Les Bourgeois de Calais, Michel Bernard (par Stéphane Bret)
Les Bourgeois de Calais, Michel Bernard, La Table Ronde, Coll. La Petite Vermillon, avril 2023, 240 pages, 8,40 €
Ecrivain(s): Michel Bernard Edition: La Table Ronde - La Petite Vermillon
Quand on nomme le nom d’Auguste Rodin, on pense très spontanément à ses œuvres les plus connues, Le Penseur, ou encore L’Âge d’airain. Le roman de Michel Bernard décrit la rencontre et les liens qui se nouent au fil du récit entre Auguste Rodin, sculpteur déjà consacré et reconnu, et Omer Dewavrin, Maire de Calais. Nous sommes en 1884, à l’approche du centenaire de la Révolution. Omer Dewavrin souhaite faire ériger un monument en hommage aux Bourgeois de Calais, ces six hommes qui offrirent les clés de la ville aux Anglais pendant la guerre de Cent ans, en 1347, épargnant ainsi à la ville de Calais une probable dévastation par les troupes ennemies.
Dès la première rencontre, rue de l’Université, siège de l’atelier de Rodin, une nécessité esthétique s’impose à ce dernier : rappeler les couleurs du ciel flamand, les nuages de la mer du Nord : « Il affirma que ces hommes d’autrefois, ces Français du Moyen Âge, les avaient vus, ce ciel, ce soleil, cette mer, comme lui, comme tous les Calaisiens ».
Rodin comprend d’emblée que l’hommage sera réussi si les spectateurs s’identifient naturellement à ce sacrifice des Bourgeois. Après ces premiers contacts qui ne permettent pas d’établir un lien de confiance définitif entre les deux hommes, Rodin surprend son interlocuteur : il lui expose un projet de maquette de la sculpture, bien plus ambitieux, plus impressionnant. Omer Dewavrin, que l’auteur décrit comme un homme soucieux du bien commun, « un homme de sens pratique, positif et raisonnable », qui a aussi appris dans sa jeunesse à se tenir à distance des passions, prend conscience de la pertinence et de la justesse de son choix de Rodin comme sculpteur : « Il voyait, dans une soudaine accélération du temps, quelque chose qui demeurerait. On viendrait de Paris, des quatre coins du pays pour admirer l’œuvre que Calais allait élever à la mémoire de ses héros ».
On trouve également dans le récit de Michel Bernard des précisions quant à l’entourage de Rodin ; ainsi, le rôle de Rose Beuret, son épouse, est-il évoqué : « Cet inlassable dévouement lui appartenait à elle, Rose Beuret, couturière, née à Vecqueville, Haute-Marne, le 9 juin 1844. Cela, quoi qu’il pût arriver, personne ne pourrait jamais le lui enlever ».
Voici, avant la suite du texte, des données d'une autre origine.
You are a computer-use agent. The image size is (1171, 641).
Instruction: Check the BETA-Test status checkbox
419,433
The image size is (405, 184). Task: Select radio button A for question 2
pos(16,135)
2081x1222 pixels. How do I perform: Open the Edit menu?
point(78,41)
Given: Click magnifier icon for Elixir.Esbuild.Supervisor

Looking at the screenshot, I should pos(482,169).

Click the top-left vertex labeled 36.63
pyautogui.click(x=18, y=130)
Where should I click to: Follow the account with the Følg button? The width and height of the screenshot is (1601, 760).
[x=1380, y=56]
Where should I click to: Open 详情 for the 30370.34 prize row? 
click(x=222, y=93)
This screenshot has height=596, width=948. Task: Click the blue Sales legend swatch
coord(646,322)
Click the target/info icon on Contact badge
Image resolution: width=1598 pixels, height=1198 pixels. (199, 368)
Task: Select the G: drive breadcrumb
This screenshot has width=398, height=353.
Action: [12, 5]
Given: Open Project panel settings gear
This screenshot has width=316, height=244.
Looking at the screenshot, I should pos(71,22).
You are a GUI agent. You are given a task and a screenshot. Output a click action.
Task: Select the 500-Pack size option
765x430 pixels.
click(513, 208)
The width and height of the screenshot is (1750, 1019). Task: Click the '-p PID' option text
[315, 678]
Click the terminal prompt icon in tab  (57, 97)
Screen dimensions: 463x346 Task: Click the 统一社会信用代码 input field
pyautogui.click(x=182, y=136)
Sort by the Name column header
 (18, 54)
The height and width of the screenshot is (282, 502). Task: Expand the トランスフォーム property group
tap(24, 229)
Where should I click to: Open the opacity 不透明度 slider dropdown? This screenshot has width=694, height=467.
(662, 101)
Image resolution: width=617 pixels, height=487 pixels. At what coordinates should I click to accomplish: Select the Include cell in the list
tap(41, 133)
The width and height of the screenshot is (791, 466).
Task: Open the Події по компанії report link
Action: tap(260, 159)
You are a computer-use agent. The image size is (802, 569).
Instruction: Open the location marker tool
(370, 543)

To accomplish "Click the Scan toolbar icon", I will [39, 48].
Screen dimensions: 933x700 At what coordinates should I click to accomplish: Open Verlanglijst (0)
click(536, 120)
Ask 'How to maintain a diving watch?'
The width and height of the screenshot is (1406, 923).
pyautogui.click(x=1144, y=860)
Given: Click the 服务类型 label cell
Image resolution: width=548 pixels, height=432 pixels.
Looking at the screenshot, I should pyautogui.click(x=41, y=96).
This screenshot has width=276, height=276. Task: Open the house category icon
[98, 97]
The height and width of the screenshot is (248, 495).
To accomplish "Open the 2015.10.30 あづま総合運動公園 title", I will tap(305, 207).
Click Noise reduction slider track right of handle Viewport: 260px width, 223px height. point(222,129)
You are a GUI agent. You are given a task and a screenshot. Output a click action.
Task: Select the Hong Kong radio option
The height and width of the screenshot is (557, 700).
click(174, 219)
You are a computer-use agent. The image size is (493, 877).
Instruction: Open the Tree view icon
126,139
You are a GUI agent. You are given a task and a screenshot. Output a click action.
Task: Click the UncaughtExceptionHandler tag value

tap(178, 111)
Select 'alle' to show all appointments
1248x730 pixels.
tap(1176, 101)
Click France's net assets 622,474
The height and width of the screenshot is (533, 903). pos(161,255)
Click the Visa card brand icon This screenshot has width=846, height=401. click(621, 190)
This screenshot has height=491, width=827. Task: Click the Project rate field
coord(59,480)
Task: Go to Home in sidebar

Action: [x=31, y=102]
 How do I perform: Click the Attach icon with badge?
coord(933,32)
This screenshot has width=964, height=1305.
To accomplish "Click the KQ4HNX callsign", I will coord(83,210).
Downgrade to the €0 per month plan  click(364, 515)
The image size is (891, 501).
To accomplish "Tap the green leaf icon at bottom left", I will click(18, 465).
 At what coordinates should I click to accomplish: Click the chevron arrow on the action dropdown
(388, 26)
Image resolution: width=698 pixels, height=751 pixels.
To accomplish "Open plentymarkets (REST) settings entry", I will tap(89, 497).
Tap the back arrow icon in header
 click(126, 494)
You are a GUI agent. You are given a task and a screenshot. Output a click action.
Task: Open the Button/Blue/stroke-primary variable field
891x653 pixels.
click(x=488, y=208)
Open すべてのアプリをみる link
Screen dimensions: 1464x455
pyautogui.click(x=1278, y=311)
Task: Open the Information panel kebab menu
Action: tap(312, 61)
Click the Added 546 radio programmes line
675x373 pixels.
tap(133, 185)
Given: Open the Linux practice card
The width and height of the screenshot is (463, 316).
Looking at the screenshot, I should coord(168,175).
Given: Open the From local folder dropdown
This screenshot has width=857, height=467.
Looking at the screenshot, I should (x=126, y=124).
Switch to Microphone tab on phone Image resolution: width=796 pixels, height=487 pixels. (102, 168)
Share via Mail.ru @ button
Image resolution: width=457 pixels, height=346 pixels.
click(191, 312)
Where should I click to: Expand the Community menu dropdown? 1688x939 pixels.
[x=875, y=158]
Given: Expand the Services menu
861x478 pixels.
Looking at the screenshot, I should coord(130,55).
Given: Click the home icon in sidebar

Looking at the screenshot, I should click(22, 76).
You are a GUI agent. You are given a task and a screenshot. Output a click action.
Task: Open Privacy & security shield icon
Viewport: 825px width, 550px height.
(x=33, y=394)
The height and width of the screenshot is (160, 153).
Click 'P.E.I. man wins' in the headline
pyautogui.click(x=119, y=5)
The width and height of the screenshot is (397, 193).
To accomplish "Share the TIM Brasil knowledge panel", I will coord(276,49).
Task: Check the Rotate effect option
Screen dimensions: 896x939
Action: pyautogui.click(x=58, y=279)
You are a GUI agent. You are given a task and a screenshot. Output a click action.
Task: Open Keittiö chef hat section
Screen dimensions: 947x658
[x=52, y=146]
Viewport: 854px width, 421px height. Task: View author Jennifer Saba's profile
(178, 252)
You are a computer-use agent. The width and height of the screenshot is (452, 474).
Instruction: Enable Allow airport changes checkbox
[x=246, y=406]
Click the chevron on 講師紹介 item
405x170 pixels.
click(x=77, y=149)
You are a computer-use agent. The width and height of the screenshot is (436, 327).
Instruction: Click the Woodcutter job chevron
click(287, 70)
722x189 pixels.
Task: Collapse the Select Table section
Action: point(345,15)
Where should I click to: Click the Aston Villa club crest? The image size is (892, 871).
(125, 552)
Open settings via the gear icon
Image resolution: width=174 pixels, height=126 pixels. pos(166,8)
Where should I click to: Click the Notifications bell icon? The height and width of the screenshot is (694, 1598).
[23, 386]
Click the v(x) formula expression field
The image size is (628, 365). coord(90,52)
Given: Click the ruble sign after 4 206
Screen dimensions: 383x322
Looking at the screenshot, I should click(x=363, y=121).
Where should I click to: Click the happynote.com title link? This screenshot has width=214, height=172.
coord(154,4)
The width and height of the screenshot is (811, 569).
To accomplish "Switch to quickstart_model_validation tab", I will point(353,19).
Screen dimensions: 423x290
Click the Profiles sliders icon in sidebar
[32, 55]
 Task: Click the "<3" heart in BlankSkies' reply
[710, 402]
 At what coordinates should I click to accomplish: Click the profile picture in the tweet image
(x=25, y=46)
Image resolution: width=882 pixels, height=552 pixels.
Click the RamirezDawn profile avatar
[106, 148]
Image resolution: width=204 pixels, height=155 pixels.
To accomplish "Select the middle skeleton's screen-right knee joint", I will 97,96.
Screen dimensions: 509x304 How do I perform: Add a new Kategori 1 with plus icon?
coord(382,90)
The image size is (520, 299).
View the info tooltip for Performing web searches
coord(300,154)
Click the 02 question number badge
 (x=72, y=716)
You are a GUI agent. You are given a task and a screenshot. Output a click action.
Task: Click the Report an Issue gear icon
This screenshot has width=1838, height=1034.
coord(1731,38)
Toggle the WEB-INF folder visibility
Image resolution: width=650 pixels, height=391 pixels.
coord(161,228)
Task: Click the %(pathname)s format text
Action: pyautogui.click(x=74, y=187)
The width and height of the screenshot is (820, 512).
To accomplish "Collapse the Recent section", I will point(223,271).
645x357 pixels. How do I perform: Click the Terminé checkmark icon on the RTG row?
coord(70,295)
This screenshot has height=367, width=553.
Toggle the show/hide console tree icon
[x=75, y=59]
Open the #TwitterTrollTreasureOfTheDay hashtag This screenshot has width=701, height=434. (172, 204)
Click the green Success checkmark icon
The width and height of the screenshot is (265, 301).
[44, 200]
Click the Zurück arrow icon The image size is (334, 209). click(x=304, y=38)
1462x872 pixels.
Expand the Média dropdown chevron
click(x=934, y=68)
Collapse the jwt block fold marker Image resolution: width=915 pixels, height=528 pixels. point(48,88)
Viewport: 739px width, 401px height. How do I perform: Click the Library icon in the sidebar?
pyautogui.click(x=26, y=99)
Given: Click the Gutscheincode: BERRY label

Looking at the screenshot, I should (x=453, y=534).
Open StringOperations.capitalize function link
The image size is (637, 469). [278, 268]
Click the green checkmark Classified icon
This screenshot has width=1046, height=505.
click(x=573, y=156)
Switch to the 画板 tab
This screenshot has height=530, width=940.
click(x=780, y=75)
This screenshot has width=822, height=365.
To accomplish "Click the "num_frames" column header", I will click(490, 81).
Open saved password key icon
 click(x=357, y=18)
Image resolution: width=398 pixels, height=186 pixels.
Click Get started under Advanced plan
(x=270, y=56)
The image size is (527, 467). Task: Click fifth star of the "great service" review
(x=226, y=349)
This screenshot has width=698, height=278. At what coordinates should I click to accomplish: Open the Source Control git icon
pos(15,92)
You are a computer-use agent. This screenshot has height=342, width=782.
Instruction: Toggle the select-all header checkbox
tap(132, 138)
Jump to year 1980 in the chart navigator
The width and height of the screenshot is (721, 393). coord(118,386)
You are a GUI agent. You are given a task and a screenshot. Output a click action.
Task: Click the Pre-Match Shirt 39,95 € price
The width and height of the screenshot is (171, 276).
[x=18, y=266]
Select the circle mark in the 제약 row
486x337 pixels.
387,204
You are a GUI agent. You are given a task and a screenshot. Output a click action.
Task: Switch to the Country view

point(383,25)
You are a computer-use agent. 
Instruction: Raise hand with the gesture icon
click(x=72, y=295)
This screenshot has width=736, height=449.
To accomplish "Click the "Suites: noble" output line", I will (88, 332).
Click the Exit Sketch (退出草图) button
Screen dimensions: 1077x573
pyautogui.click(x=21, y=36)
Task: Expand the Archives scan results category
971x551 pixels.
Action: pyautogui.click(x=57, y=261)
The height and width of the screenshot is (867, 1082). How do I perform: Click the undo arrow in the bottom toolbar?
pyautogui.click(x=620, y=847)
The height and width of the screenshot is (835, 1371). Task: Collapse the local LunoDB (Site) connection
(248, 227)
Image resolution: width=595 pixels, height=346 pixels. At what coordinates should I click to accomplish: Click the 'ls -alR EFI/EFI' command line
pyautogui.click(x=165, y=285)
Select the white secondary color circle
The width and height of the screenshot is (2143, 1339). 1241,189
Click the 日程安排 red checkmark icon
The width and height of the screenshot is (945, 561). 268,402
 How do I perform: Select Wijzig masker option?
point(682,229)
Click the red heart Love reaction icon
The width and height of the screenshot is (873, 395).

Bien sûr, plusieurs passages du livre font mention de la présence de Camille Claudel dans l’atelier de Rodin et de son concours. Un échange de regards qui a lieu en présence d’Omer Dewavrin lui fait comprendre les liens entre Auguste Rodin et Camille Claudel : « La jeune fille l’aidait, il la formait en même temps. Melle Claudel était la plus douée des apprentis qu’il n’eût jamais eus ».
Les Bourgeois de Calais est un roman qui nous fait partager l’enthousiasme, l’implication des deux personnages, l’artiste et l’édile dans la réalisation de ce projet qui marqua de son empreinte l’histoire de la sculpture française. Il rappelle le contexte du centenaire de la Révolution de 1789, dont les manifestations commémoratives voulaient rappeler les Français aux notions de dévouement et de civisme. En cette occurrence, ce fut réussi.
Stéphane Bret
Michel Bernard a publié dans la même collection : Mes Tours de France (2014), Les Forêts de Ravel (2016), Deux remords de Claude Monet (2018), La Tranchée de Calonne (2018), Pour Genevoix (2019), Le Bon Cœur (2020).